EXTRACTED MATERIAL Start Marker
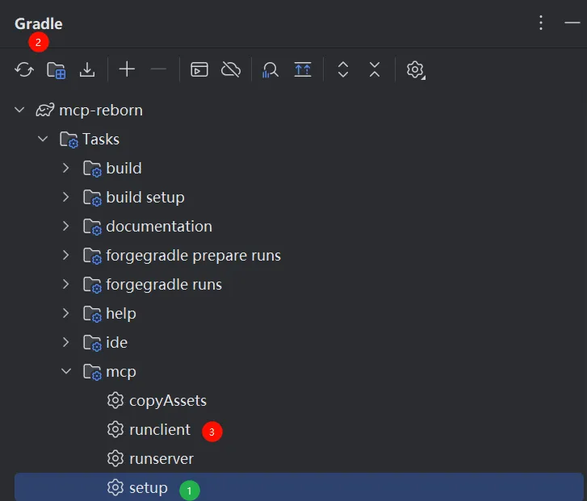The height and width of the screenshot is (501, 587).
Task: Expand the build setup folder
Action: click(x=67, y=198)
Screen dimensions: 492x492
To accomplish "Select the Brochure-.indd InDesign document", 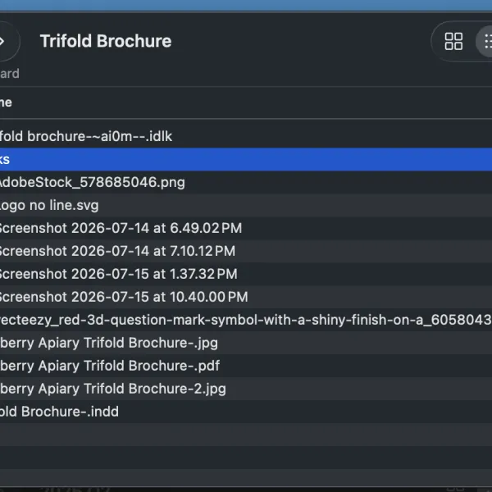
EXTRACTED MATERIAL End Marker
EXTRACTED MATERIAL Start Marker
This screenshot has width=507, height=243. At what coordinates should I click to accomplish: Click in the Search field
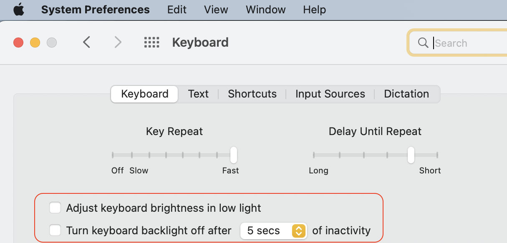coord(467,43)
EXTRACTED MATERIAL End Marker
REQUIREMENT> Of the records above, print only the lines from the one containing "Screen dimensions: 492x492" through the one containing "the Brochure-.indd InDesign", inclusive and unaltered, leaving out pictures.

RESPONSE TO THE EXERCISE>
Screen dimensions: 492x492
To accomplish "Select the Brochure-.indd InDesign document", 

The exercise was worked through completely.